I suffer from multi-taskitis and project-overload. No matter how I try to trim down on activities and interests and procrastination it seems I keep on piling them on my head until I’m in danger of drowning. When that happens I find myself stuck on mindless distractions (anyone that is a FaceBook friend of mine will know exactly what I mean) to turn off the anxiety or napping, but of course both of these end up giving me twice as much anxiety in the long run because I become more self-critical of myself for wasting valuable time. I feel like I’m on that proverbial treadmill at the gym, going nowhere fast.

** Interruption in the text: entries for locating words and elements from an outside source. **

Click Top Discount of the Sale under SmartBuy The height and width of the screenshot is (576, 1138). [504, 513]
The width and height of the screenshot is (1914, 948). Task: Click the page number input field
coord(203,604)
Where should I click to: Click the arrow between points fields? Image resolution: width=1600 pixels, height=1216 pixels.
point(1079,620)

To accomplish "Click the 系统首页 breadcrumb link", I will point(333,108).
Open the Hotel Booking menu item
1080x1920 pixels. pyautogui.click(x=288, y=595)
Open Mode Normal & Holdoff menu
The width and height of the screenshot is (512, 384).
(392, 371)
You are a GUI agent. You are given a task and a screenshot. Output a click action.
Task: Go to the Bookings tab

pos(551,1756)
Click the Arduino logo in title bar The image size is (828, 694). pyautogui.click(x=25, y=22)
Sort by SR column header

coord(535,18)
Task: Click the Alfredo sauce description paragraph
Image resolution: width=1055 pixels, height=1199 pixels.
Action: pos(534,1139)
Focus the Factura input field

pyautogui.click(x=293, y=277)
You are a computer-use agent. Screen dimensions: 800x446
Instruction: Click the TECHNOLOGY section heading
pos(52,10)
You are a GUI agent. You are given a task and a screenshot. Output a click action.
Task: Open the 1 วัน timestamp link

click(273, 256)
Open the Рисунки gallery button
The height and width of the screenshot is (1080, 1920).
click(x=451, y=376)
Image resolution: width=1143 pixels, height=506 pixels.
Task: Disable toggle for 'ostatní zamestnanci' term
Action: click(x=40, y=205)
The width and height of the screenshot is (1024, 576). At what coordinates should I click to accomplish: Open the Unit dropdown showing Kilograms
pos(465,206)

Another symptom of my over-involvement and the impossibility of focusing on one task at a time is the increasing tendency towards losing the thread, brain stutters, and memory lapses. When I sit down to work I make repeated resolutions that this day I will start to focus my energies, cut out my time-wasting activities, and structure my day. I never follow through. The miracle remains: I still get shit done.

I’m like a poor mule beaten about the back to keep on pulling in the traces, but the whip hand? That’s my own. I beat myself black and blue every day just to get through the day and get something accomplished of the long list of projects I have set myself due to the incredible firing of my brain. Basically I get ideas. It never stops. Day in day out, night time too, I’m getting ideas. I find almost everything interesting. Inspiration sparks me where ever I go, from the slow times when I actually walk somewhere and have time to smell the gardenias, to the crazy overload times where my fingers are racing across a keyboard to get the ideas down somewhere before they vanish in the ether.

Of course the key to all of this is two-fold: make a plan and stick to it; and pick less projects. Maybe even schedule projects to be consecutive instead of all at once? How to reject great ideas though? It seems such a shame to consign interesting little tidbits to a murky “might never get around to this one” file.

Hey, I know. I could gain 32 hours a week if I quit my job.